Assessoria – Sessenta estudantes da Escola José Busnardo, na Vila Fanny, em Curitiba, já estão colocando em prática a criatividade no novo Estúdio Engenhoka de artes e robótica. Inaugurado na última sexta-feira (21), o espaço será utilizado ao longo dos próximos meses nas atividades da terceira edição do projeto, realizado pelo Instituto Burburinho Cultural.
A inauguração reuniu professores, estudantes, familiares e representantes do Instituto Burburinho Cultural e marcou o início de uma formação gratuita com aproximadamente 40 horas de atividades em robótica educacional e diferentes linguagens artísticas. As oficinas serão realizadas até dezembro, na própria escola e no novo estúdio, equipado com impressoras 3D, tablets e materiais pedagógicos.
“A proposta do Engenhoka é aproximar os estudantes de uma educação fora do padrão tradicional, conectando áreas que muitas vezes são vistas de forma separada, como artes, matemática, ciência e tecnologia. A chegada do estúdio à escola democratiza o acesso a essas ferramentas e abre novas possibilidades para os alunos experimentarem e criarem suas próprias soluções. Queremos estimular o pertencimento, o pensamento crítico e a colaboração, mostrando que arte e ciência podem caminhar juntas na formação de estudantes mais criativos e preparados para transformar ideias em projetos”, afirma Priscila Seixas, CEO do Instituto Burburinho Cultural.
Da ideia à criação
Durante a formação, os estudantes serão estimulados a experimentar diferentes linguagens artísticas e conceitos de robótica para desenvolver projetos que aproximam criatividade, tecnologia e resolução de problemas.

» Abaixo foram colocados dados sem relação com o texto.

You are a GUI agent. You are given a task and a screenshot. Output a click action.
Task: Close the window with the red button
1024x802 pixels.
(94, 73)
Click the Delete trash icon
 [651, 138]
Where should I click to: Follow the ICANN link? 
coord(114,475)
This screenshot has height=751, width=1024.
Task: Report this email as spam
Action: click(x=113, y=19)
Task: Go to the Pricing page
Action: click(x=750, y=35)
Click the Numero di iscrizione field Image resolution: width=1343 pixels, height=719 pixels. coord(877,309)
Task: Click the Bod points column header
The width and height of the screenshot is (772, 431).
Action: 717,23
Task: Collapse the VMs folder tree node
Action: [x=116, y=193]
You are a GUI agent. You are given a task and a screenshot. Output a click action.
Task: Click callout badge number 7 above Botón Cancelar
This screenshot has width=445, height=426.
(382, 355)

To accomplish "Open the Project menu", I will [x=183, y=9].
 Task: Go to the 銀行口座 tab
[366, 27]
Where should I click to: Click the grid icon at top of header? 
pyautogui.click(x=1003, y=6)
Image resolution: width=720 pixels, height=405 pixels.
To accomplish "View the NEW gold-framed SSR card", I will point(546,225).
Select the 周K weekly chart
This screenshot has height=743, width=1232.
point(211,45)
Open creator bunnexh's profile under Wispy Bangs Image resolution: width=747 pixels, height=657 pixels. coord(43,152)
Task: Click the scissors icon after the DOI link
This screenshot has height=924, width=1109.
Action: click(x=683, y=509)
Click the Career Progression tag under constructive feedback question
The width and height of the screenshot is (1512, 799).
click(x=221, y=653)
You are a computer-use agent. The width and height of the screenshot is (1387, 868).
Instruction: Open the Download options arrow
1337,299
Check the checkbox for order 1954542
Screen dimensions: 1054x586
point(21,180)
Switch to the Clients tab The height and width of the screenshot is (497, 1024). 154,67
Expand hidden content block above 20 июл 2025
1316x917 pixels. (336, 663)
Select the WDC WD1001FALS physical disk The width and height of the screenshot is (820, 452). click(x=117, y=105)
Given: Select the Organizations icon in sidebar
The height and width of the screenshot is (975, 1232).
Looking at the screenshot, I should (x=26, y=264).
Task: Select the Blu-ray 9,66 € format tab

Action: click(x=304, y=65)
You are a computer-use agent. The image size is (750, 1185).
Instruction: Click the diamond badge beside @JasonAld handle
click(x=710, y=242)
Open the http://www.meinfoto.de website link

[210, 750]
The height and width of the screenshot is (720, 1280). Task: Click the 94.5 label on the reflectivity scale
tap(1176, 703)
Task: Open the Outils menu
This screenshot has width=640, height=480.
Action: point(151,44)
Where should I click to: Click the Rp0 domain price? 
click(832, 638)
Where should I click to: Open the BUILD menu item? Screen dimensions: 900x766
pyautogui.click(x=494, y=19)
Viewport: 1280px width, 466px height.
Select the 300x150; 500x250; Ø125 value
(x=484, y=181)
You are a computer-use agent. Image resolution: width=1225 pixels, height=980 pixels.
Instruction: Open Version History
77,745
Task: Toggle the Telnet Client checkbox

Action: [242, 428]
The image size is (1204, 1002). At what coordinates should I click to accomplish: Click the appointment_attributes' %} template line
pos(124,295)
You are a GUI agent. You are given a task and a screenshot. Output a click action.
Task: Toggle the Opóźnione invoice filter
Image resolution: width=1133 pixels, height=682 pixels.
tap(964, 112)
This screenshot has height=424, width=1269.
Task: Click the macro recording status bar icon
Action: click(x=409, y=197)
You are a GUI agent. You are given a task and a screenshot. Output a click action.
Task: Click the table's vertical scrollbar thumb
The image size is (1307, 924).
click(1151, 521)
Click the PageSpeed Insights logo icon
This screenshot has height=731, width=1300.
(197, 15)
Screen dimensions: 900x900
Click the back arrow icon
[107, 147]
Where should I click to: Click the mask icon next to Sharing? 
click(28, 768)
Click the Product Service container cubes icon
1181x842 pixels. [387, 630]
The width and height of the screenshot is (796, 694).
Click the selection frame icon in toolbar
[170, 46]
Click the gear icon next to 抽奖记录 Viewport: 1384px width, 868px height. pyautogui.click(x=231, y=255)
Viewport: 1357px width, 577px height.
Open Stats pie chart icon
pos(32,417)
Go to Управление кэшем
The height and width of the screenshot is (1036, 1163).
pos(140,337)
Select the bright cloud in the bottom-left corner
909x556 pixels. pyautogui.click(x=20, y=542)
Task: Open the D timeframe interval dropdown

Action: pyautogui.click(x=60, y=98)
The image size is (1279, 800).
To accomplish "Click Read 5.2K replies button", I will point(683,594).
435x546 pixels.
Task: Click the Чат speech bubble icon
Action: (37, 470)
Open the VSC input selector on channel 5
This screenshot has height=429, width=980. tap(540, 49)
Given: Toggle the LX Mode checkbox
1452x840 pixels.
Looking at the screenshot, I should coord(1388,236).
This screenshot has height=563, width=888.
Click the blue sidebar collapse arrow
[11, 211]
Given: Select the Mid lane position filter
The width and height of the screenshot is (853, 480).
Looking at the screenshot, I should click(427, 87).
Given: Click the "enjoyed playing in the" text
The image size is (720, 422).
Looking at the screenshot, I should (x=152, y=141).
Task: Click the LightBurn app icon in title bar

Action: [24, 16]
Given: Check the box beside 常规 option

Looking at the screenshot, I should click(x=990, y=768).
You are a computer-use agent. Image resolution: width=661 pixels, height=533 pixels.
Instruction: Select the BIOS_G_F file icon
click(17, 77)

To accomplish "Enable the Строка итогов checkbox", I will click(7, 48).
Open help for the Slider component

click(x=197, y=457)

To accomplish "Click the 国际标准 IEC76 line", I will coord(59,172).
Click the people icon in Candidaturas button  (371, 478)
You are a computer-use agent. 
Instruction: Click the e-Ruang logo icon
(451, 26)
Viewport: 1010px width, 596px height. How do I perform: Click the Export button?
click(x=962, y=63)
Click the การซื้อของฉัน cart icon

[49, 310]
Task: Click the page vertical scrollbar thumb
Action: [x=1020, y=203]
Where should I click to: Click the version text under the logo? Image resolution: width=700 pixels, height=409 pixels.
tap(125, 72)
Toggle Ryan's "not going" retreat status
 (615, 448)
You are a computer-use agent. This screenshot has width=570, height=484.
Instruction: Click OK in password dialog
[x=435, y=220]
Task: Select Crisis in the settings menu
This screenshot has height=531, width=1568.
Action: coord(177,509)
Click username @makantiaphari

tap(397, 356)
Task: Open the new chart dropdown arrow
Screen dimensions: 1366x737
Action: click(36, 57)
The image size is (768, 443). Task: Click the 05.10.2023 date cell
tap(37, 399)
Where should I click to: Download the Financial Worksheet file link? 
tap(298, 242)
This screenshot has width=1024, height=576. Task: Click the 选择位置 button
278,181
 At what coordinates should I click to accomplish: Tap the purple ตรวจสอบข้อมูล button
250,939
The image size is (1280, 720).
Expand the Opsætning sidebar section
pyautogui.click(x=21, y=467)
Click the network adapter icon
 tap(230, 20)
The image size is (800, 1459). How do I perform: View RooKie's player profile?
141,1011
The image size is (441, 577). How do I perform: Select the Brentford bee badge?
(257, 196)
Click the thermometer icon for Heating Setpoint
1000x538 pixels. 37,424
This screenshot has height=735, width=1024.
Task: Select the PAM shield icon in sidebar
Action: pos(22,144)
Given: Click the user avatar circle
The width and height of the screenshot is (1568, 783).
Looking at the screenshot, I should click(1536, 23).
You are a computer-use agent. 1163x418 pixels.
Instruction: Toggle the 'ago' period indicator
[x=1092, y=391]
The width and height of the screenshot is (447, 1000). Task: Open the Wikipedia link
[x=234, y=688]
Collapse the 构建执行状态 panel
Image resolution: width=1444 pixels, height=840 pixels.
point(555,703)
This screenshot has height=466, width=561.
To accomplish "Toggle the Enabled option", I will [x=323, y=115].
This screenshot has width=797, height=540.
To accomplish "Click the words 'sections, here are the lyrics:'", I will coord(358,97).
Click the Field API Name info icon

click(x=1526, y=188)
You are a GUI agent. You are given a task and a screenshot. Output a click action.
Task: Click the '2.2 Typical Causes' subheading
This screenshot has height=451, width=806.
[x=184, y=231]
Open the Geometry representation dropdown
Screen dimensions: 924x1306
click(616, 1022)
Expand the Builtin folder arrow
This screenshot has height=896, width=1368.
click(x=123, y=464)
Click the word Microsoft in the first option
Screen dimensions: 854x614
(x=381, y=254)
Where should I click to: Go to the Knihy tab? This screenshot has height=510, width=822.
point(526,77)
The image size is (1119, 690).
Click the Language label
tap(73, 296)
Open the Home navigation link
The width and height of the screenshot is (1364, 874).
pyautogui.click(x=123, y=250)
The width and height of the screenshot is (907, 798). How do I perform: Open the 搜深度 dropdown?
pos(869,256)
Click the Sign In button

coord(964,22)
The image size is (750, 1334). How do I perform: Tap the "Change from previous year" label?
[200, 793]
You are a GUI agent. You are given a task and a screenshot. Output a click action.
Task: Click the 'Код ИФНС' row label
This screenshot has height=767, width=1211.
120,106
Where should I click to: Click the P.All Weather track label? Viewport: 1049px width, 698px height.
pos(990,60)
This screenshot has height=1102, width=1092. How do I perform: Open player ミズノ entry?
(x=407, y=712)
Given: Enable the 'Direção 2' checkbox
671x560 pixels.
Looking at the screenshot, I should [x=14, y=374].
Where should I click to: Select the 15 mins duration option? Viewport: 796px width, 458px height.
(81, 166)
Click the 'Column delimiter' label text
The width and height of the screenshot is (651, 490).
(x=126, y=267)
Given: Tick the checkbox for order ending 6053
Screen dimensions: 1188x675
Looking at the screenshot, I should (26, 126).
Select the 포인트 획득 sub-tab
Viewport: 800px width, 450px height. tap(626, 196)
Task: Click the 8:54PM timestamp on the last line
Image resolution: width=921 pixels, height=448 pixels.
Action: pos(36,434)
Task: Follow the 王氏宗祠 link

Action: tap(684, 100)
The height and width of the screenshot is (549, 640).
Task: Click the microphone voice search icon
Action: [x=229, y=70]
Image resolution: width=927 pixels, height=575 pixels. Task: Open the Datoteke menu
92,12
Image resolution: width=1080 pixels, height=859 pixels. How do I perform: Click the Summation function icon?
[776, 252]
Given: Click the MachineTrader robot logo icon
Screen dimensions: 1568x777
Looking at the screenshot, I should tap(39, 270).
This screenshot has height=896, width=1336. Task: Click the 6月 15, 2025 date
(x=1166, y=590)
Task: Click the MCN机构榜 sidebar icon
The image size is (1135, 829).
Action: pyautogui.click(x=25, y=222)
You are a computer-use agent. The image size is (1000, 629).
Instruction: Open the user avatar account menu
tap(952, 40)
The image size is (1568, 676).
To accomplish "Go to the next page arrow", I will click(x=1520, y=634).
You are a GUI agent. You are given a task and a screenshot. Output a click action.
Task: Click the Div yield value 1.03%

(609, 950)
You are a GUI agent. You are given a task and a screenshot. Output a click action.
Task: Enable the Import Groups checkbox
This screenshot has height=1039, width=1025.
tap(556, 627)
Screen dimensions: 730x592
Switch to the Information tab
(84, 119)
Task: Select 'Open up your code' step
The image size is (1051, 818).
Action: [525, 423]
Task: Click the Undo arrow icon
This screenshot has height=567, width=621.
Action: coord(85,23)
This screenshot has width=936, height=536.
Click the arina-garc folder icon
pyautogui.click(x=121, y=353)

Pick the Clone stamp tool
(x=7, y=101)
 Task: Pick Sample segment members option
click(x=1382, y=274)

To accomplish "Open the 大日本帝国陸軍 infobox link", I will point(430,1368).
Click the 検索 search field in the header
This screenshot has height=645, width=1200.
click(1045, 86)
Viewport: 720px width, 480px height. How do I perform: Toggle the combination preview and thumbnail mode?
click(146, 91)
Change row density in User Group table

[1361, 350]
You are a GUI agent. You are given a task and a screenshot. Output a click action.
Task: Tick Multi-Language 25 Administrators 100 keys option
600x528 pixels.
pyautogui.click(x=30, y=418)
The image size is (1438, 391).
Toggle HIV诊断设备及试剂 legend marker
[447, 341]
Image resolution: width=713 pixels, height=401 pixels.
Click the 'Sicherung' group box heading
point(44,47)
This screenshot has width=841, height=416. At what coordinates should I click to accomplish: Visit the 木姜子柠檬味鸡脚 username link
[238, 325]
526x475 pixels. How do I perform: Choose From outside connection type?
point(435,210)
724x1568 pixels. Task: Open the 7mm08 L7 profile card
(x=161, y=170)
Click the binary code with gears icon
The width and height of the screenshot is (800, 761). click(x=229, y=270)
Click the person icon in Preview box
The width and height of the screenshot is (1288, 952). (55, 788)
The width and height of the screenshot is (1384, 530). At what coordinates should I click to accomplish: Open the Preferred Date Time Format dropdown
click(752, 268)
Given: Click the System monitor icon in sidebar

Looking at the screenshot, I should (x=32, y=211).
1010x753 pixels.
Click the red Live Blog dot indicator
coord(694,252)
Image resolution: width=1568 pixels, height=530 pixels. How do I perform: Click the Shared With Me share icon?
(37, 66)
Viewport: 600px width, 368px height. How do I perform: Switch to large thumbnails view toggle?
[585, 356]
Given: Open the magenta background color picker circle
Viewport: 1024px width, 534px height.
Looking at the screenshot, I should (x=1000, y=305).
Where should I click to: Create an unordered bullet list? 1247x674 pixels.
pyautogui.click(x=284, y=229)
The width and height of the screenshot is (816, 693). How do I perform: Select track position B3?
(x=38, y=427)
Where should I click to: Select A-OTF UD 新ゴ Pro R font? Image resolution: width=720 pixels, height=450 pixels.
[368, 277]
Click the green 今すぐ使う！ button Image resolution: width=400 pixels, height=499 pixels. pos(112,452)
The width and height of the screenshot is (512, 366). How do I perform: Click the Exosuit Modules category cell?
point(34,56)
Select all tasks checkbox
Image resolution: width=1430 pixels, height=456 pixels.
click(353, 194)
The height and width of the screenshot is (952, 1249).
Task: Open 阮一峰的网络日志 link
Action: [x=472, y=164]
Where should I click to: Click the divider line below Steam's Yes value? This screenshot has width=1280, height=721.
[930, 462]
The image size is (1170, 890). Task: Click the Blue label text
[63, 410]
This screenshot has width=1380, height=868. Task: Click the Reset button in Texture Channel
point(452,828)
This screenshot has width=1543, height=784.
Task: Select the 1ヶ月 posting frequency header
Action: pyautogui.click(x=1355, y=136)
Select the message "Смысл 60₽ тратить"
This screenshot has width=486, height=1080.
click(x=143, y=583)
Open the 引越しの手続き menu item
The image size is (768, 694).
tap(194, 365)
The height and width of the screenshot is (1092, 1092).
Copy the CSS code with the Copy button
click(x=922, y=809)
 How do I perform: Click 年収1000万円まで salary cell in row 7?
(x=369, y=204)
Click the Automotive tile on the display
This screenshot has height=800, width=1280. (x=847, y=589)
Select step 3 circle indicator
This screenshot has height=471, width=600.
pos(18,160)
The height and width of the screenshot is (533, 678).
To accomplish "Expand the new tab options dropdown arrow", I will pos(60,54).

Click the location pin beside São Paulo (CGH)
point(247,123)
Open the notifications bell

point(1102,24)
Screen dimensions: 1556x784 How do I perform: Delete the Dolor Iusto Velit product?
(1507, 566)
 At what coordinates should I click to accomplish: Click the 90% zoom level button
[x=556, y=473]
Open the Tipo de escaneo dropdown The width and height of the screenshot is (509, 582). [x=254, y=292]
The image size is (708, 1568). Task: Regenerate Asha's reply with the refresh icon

Ao longo do semestre, serão desenvolvidos quatro projetos: uma peça produzida com impressão 3D, um robô, uma luminária criativa e, ao final, uma escultura interativa. Os trabalhos serão apresentados à comunidade escolar, e a equipe vencedora será premiada.
A proposta foi apresentada aos estudantes durante a inauguração do estúdio, quando também foi lançado o Fagulha, novo mascote do Engenhoka. Produzido em impressora 3D, o personagem representa a ideia que acende, inspira e pode transformar tudo ao redor. Os materiais que serão utilizados ao longo da formação foram desenvolvidos pela PiCode Education e organizados em boxes maker, pensados para acompanhar as diferentes etapas das atividades. Segundo Luiz Henrik Martins de Oliveira Payao, da PiCode Education, a proposta é colocar os estudantes em contato direto com o processo de criação. “Os boxes foram pensados para que os alunos possam experimentar, construir e acompanhar de forma prática cada etapa dos projetos”, explica.
Para o diretor da Escola José Busnardo, Francisco Diogo Ximenes, a chegada do estúdio representa uma oportunidade de aproximar a escola de uma forma de aprendizagem mais prática e criativa. “Esse estúdio maker é a escola que eu sempre sonhei. A melhor forma de se aprender é brincando. Nós fazemos nossos esforços, mas são os nossos alunos que vão colocar a mão na massa e fazer acontecer. Tenho certeza de que vamos continuar com esse projeto no ano que vem. Minha gratidão ao Instituto Burburinho Cultural por esse projeto maravilhoso”, afirma.
A vice-diretora Patrícia Fernandes também destacou a oportunidade de os estudantes terem contato com ferramentas e experiências que aproximam tecnologia e arte. “Receber esse projeto é de grande valia para a escola, porque une tecnologia e arte. Os estudantes devem aproveitar esses meses de prática do Engenhoka para criar grandes ideias e grandes projetos. Eles terão a oportunidade de utilizar todo esse aparato, inclusive a impressora 3D. Tenho certeza de que esse projeto pode ajudar os alunos a traçarem novos horizontes”, diz.